2015-05-07 08:04:19,694 INFO org.apache.hadoop.hdfs.server.datanode.DataNode: Block pool BP-1184863888-172.17.0.3-1430984962919 (Datanode Uuid null) service to dockernamenode.zanox.com/172.17.0.3:8020 beginning handshake with NN
2015-05-07 08:04:19,697 ERROR org.apache.hadoop.hdfs.server.datanode.DataNode: Initialization failed for Block pool BP-1184863888-172.17.0.3-1430984962919 (Datanode Uuid null) service to dockernamenode.zanox.com/172.17.0.3:8020 Datanode denied communication with namenode because hostname cannot be resolved (ip=172.17.0.5, hostname=172.17.0.5): DatanodeRegistration(0.0.0.0, datanodeUuid=f8c97ad9-3cb3-49a1-9e4e-bc2341779f19, infoPort=50075, ipcPort=50020, storageInfo=lv=-56;cid=CID-9ab30cb5-ada8-4201-9d94-6400e83af6e4;nsid=1471492370;c=0)
    at org.apache.hadoop.hdfs.server.blockmanagement.DatanodeManager.registerDatanode(DatanodeManager.java:904)
    at org.apache.hadoop.hdfs.server.namenode.FSNamesystem.registerDatanode(FSNamesystem.java:5042)
    at org.apache.hadoop.hdfs.server.namenode.NameNodeRpcServer.registerDatanode(NameNodeRpcServer.java:1069)
    at org.apache.hadoop.hdfs.protocolPB.DatanodeProtocolServerSideTranslatorPB.registerDatanode(DatanodeProtocolServerSideTranslatorPB.java:92)
    at org.apache.hadoop.hdfs.protocol.proto.DatanodeProtocolProtos$DatanodeProtocolService$2.callBlockingMethod(DatanodeProtocolProtos.java:27329)
    at org.apache.hadoop.ipc.ProtobufRpcEngine$Server$ProtoBufRpcInvoker.call(ProtobufRpcEngine.java:619)
    at org.apache.hadoop.ipc.RPC$Server.call(RPC.java:1060)
    at org.apache.hadoop.ipc.Server$Handler$1.run(Server.java:2044)
    at org.apache.hadoop.ipc.Server$Handler$1.run(Server.java:2040)
    at java.security.AccessController.doPrivileged(Native Method)
    at javax.security.auth.Subject.doAs(Subject.java:415)
    at org.apache.hadoop.security.UserGroupInformation.doAs(UserGroupInformation.java:1671)
    at org.apache.hadoop.ipc.Server$Handler.run(Server.java:2038)

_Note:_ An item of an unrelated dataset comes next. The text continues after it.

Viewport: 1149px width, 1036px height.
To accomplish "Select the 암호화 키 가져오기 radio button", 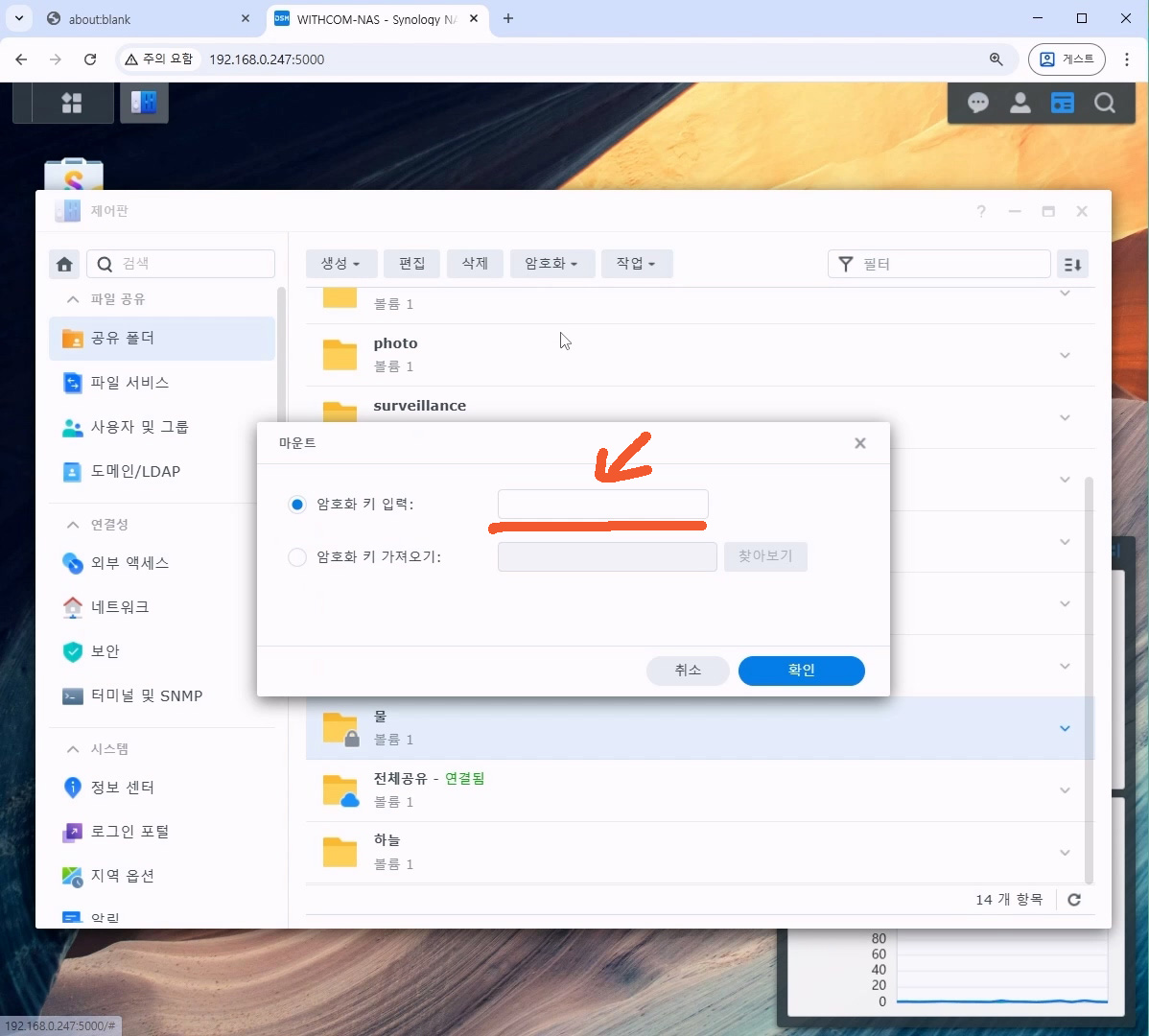I will (297, 557).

It could actually be because of many configurations problem, but in the end it boils to one thing and that's what I am going to tell you. It costed me one day just to fix this problem when I was running test-kitchen to provision hadoop servers.

So we have a namenode up and running, now we boot up a datanode. We have the defaultFS correct, so the datanode knows where the namenode is. It tries to connect to namenode. The connection happens through IP, so namenode only see the datanode's ip. The problem is, in this process. Namenode has a list of blacklisted hostnames, which should not connect to it. This list can be empty, but namenode will keep checking it anyway, so it will try to do a reverse dns lookup to see which hostname the ip has. If it fails, then namenode will throw the exception you saw, and this it the source of all problems.

So basically, we have a few options to fix this:
1. Fix the reverse dns thing in namenode, so that it could do the reverse dns lookup properly.
2. Think that it doesn't make sense to block anything in your case and turn off the checking.

Well, if your cluster is in a private network (which usually is), what is the chance that the datanode which is trying to connect to your namenode is not your datanodes? Not big. So let's just turn it off.

You will have to add this setting in namenode's hdfs-site.xml

<property>
  <name>dfs.namenode.datanode.registration.ip-hostname-check</name>
  <value>false</value>
</property>

If for whatever reason, you want to still have the check. You could put an entry of the ip and hostname of the datanode in /etc/hosts in whichever machine your namenode is running.

It was really confusing for me at first, because it is not clear whether denied communication was a result of misconfiguration in datanode or namenode. There are some stackoverflow entry about this, but they are single machine setup, and confused me even more because the solution is not working. I hope if you are experiencing same trouble, this post has helped you to understand a bit of the picture.